**Work instruction**.
Here is a listing. Reproduce it exactly.

**The data**.
***
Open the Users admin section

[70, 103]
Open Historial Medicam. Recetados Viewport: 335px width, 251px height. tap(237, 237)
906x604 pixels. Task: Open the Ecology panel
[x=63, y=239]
***
**Result for this task**.
Open the Users admin section

[70, 103]
Open Historial Medicam. Recetados Viewport: 335px width, 251px height. tap(237, 237)
906x604 pixels. Task: Open the Ecology panel
[x=63, y=239]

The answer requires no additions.